Sürekli polislerce rahatsız edilen Aksoy ve çocukları, çareyi adres değiştirmekte bulur. İstanbul’un başka semtine taşınan aile burada da rahat bırakılmaz. Agit, bu yeni adreste de gözaltına alınır, İşkence görür. 2010 yılında henüz 15 yaşındayken evden çıkar, bir daha da geri dönmez. Aksoy, “Bana ‘oğlunu dağa gönderdin’ dediler. Oğlumu onlar uyandırdı. Baskıya dayanamadı. Onurlu bir yol seçti” dedi. 
 
Agit’in gidişinin ardından baskıların artması üzerine 2010'da yanına çocuklarını da alan anne Mardin’in Kızıltepe ilçesindeki ağabeyinin yanına gitse de, üç ay sonra olarak Diyarbakır’a gelip yerleşir.

**Sağlanan veriler**.
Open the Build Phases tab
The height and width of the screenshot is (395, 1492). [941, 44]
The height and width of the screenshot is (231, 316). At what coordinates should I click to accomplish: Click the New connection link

**Görev yönergesi**. Aksoy ailesini anlatan metnin "Sürekli polislerce rahatsız" sözlerinden başlayıp "Diyarbakır’a gelip yerleşir." sözleri de dahil olmak üzere biten bölümünü hiç değiştirmeden yeniden yazın. Yukarıdaki satırlar bu çalışmada kullanılmayacaktır.

**Çözüm**.
Sürekli polislerce rahatsız edilen Aksoy ve çocukları, çareyi adres değiştirmekte bulur. İstanbul’un başka semtine taşınan aile burada da rahat bırakılmaz. Agit, bu yeni adreste de gözaltına alınır, İşkence görür. 2010 yılında henüz 15 yaşındayken evden çıkar, bir daha da geri dönmez. Aksoy, “Bana ‘oğlunu dağa gönderdin’ dediler. Oğlumu onlar uyandırdı. Baskıya dayanamadı. Onurlu bir yol seçti” dedi. 
 
Agit’in gidişinin ardından baskıların artması üzerine 2010'da yanına çocuklarını da alan anne Mardin’in Kızıltepe ilçesindeki ağabeyinin yanına gitse de, üç ay sonra olarak Diyarbakır’a gelip yerleşir.